9. Lean on the right tools
Nothing is worse than trying to make it work with equipment that's not up to the task. Sometimes, those simple tools or features, like a walking foot, automatic buttonhole feature, or blind hem stitch, can save you lots of time and trouble, which makes them very much worth the investment. When buying equipment, try to plan for what you'll want in the months and years to come, and if you find you don't have something that would save you lots of time, stop trying to make do and take the plunge. You'll be glad you did.
10. Use a matchstick for the perfect button shank
Sewing on a button should be simple, but there's still a right way to do it. Stitching the button flat to the fabric means it's tricky to get it through the buttonhole. The trick is to create a shank of threads that leave space for it to move a little. To get the perfect height, slide a matchstick under your button as you sew the first few stitches. Then remove the matchstick and wrap the thread around those extra-long stitches to form a solid shank. Tie off your thread, and there you have it: a perfectly sewn button!
11. Brace buttonholes with a pin before cutting
Machine-made buttonholes are a serious timesaver, but one slip of the seam ripper and they can also be a nightmare. Since machined buttonholes need to be slit open with a seam ripper once they've been sewn, it's crucial to avoid cutting into the bar of stitches that anchors either end, or you've ruined your hard work and will have to repair the buttonhole by hand. Avoid the headache by sliding a pin through your buttonhole just ahead of the bar. It will act as a stop for your seam ripper and leave your stitches intact.
12. Always add a spare button
Lost a button? Better hope you have a match on hand! Or, better yet, prepare for this moment by stitching a spare right to the garment. Tucked inside the placket at the bottom, or in the cuff of a sleeve, there are plenty of places to unobtrusively hide a spare button, and you'll thank your foresight later!
13. Use a pincushion cuff for fittings
A mouthful of pins may be a stereotypical look for a seamstress, but it's neither safe, nor sanitary. Instead, whip up a pincushion you can wear on your wrist! Whether you're pinning up a hem, taking in a shirt, or just assembling your pieces, it makes the task so much easier. Here's a quick how-to guide for making your own.

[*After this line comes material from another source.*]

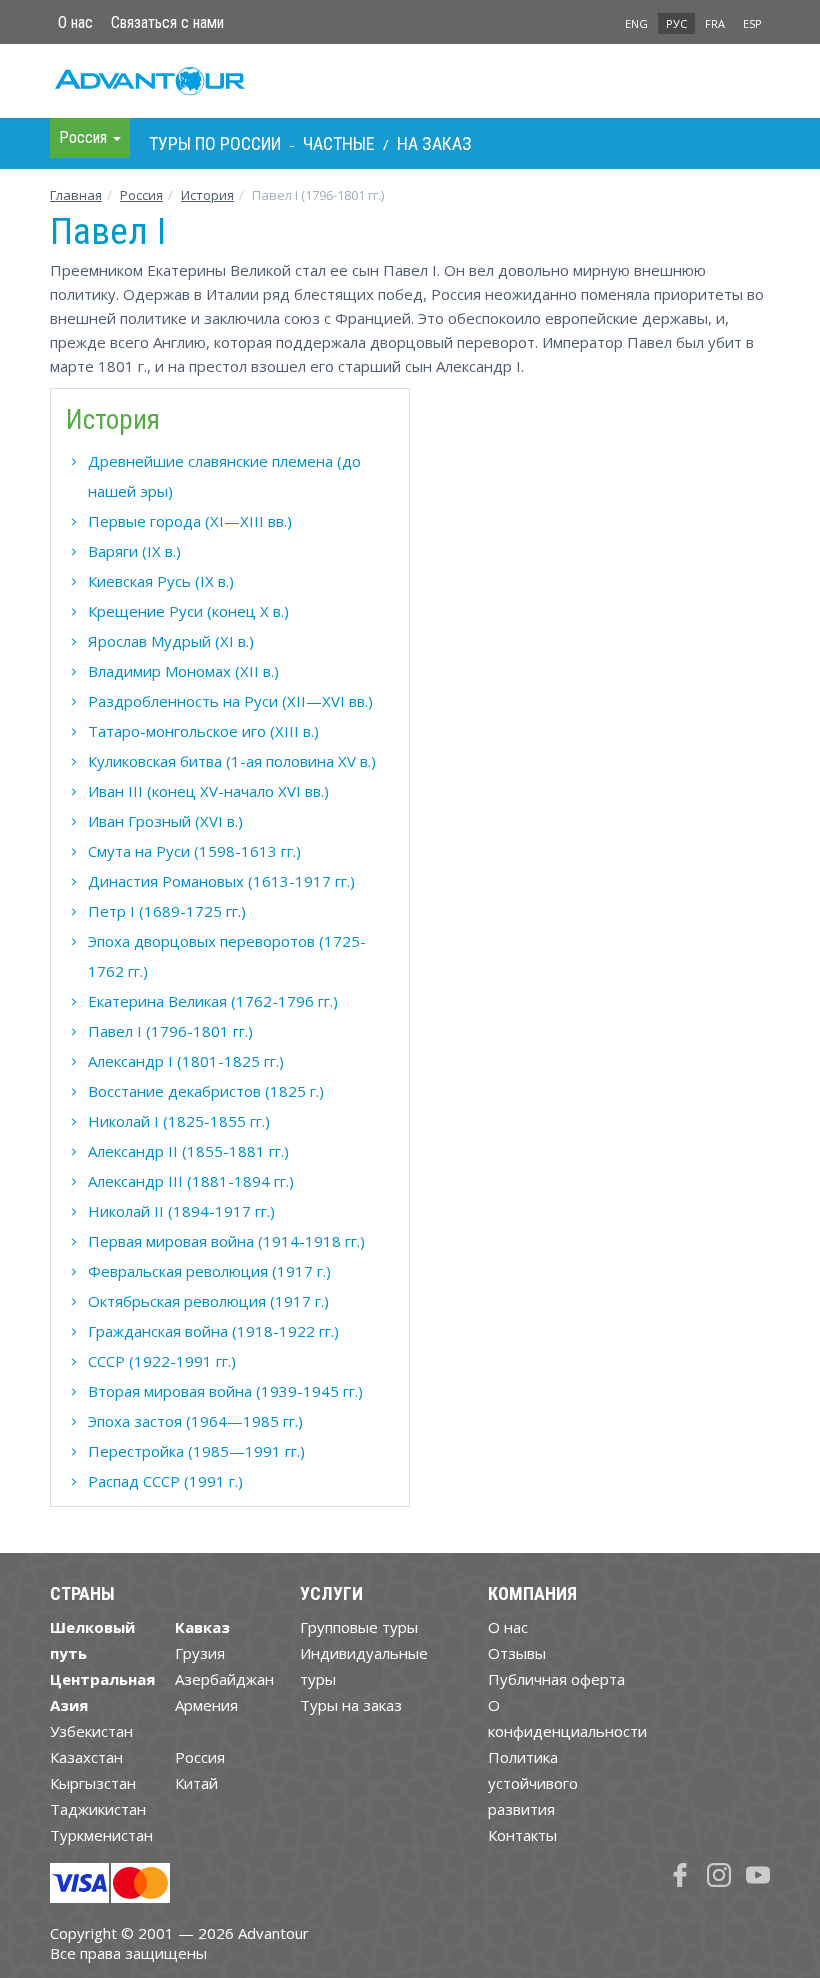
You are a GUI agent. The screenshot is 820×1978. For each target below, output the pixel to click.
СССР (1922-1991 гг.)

14. Always pin perpendicular to the seam
Tempting as it is to pin a seam just as you would sew it—pins running along the length like stitches—there's a better way. When you pin perpendicular to the seam, with the points of your pins to the left as you sew, it's quick and easy to remove the pins with your right hand as you run the piece through your sewing machine, plus if you do accidentally miss one and run it over with your machine, it's less likely to cause damage. Try to avoid it, though—sewing over pins can really wreak havoc on both your machine and your project.
15. Don't cut stripes on the fold
If lining up stripes is a pain, avoid folding your fabric when you cut out your pattern pieces. Instead, line up points on your pattern, like the top of the neckline or the cuff of a sleeve, to give you clear reference points when you flip the pattern piece over to cut the other side. This keeps the stripes perfectly symmetrical.
16. Keep drawstrings in place
Tired of uneven drawstrings? Line it up perfectly, then run a quick line of stitching down the center back, stitching the drawstring into the channel. They'll never be uneven again!